Anticoagulation in emergency general surgery: Who bleeds more? The EAST multicenter trials ACES study
- PMID: 37349868
- DOI: 10.1097/TA.0000000000004042
Anticoagulation in emergency general surgery: Who bleeds more? The EAST multicenter trials ACES study
Abstract
Background: While direct oral anticoagulant (DOAC) use is increasing in the Emergency General Surgery (EGS) patient population, our understanding of their bleeding risk in the acute setting remains limited. Therefore, the objective of this study was to determine the prevalence of perioperative bleeding complications in patients using DOACs versus warfarin and AP therapy requiring urgent/emergent EGS procedures (EGSPs).
Methods: This was a prospective observational trial, conducted between 2019 and 2022, across 21 centers. Inclusion criteria were 18 years or older, DOAC, warfarin/AP use within 24 hours of requiring an urgent/emergent EGSP. Demographics, preoperative, intraoperative, and postoperative data were collected. ANOVA, χ 2 , and multivariable regression models were used to conduct the analysis.
Results: Of the 413 patients enrolled in the study, 261 (63%) reported warfarin/AP use and 152 (37%) reported DOAC use. Appendicitis and cholecystitis were the most frequent indication for operative intervention in the warfarin/AP group (43.4% vs. 25%, p = 0.001). Small bowel obstruction/abdominal wall hernias were the main indication for operative intervention in the DOAC group (44.7% vs. 23.8%, p = 0.001). Intraoperative, postoperative, and perioperative bleeding complications and in-hospital mortality were similar between the two groups. After adjusting for confounders, a history of chemotherapy (odds ratio [OR], 4.3; p = 0.015) and indication for operative intervention including occlusive mesenteric ischemia (OR, 4.27; p = 0.016), nonocclusive mesenteric ischemia (OR, 3.13; p = 0.001), and diverticulitis (OR, 3.72; p = 0.019) were associated with increased perioperative bleeding complications. The need for an intraoperative transfusion (OR, 4.87; p < 0.001), and intraoperative vasopressors (OR, 4.35; p = 0.003) were associated with increased in-hospital mortality.
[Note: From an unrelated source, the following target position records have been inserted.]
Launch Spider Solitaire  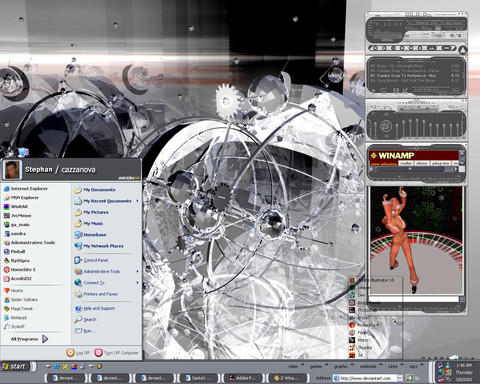[21, 300]
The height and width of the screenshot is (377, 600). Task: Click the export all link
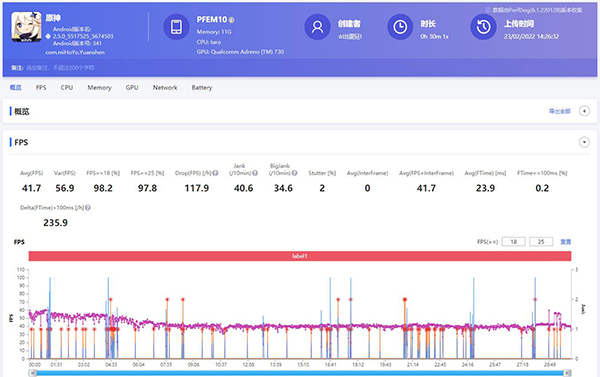pos(559,111)
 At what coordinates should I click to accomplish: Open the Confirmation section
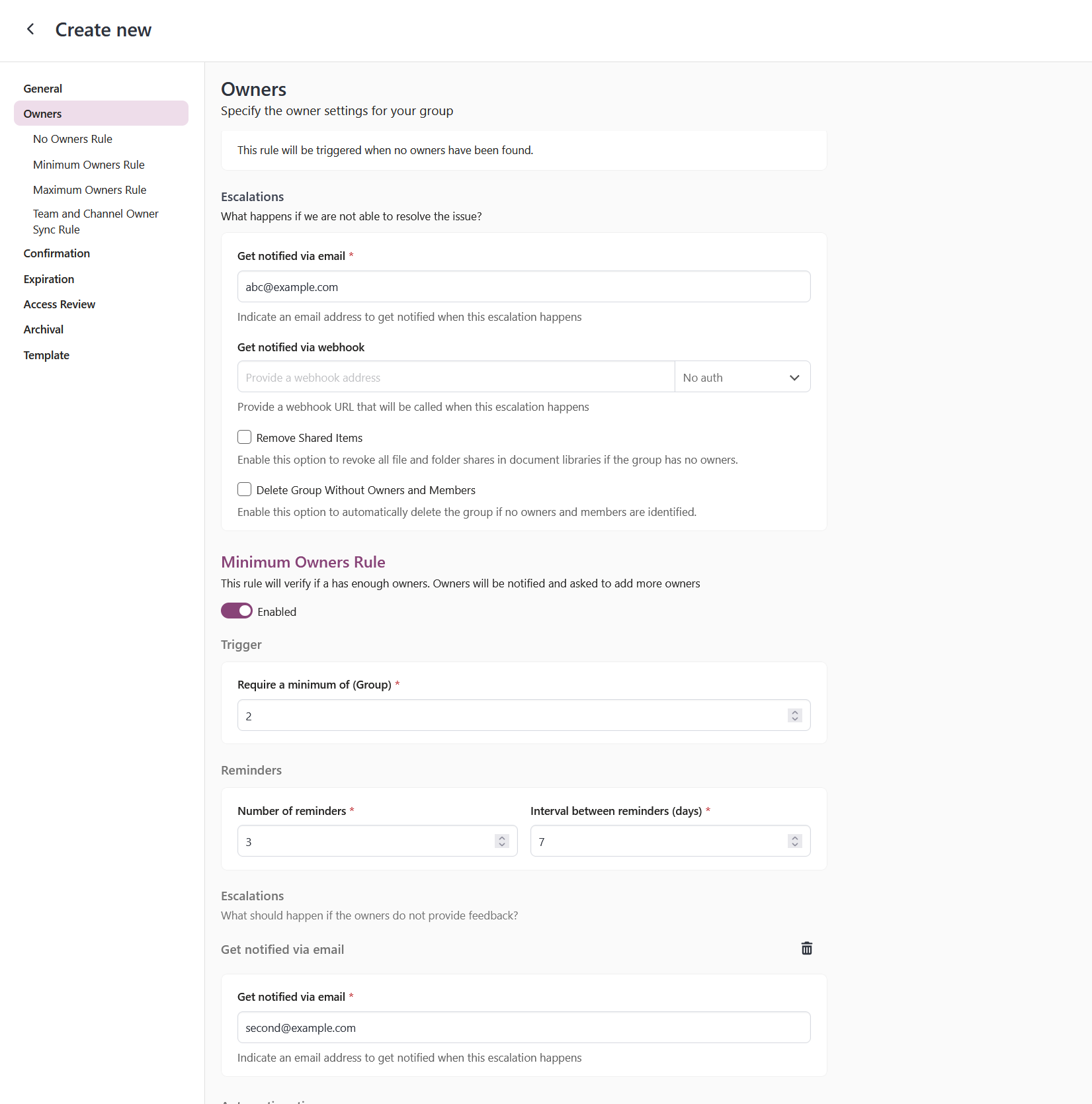(56, 253)

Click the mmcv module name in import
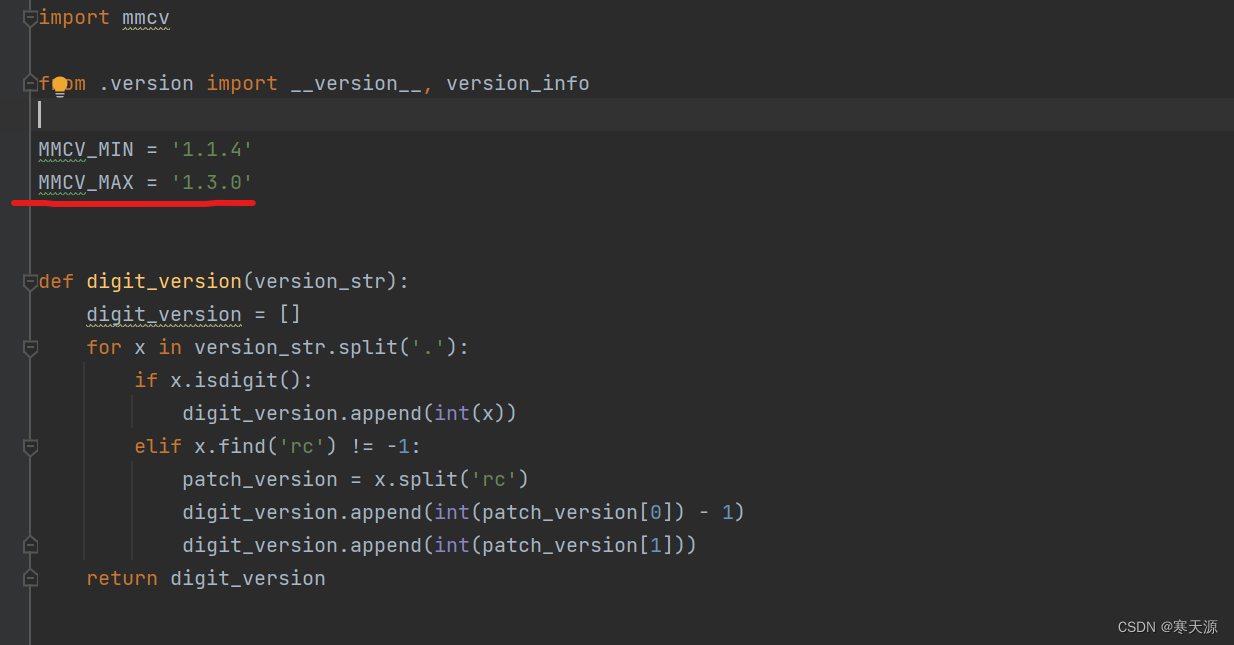coord(146,18)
Conclusion: Perioperative bleeding complications and mortality are impacted by the indication for EGSPs and patient's severity of illness rather than a history of DOAC or warfarin/AP use. Therefore, perioperative management should be guided by patient physiology and indication for surgery rather than the concern for recent antiplatelet or anticoagulant use.
Level of evidence: Prognostic and Epidemiologic; Level III.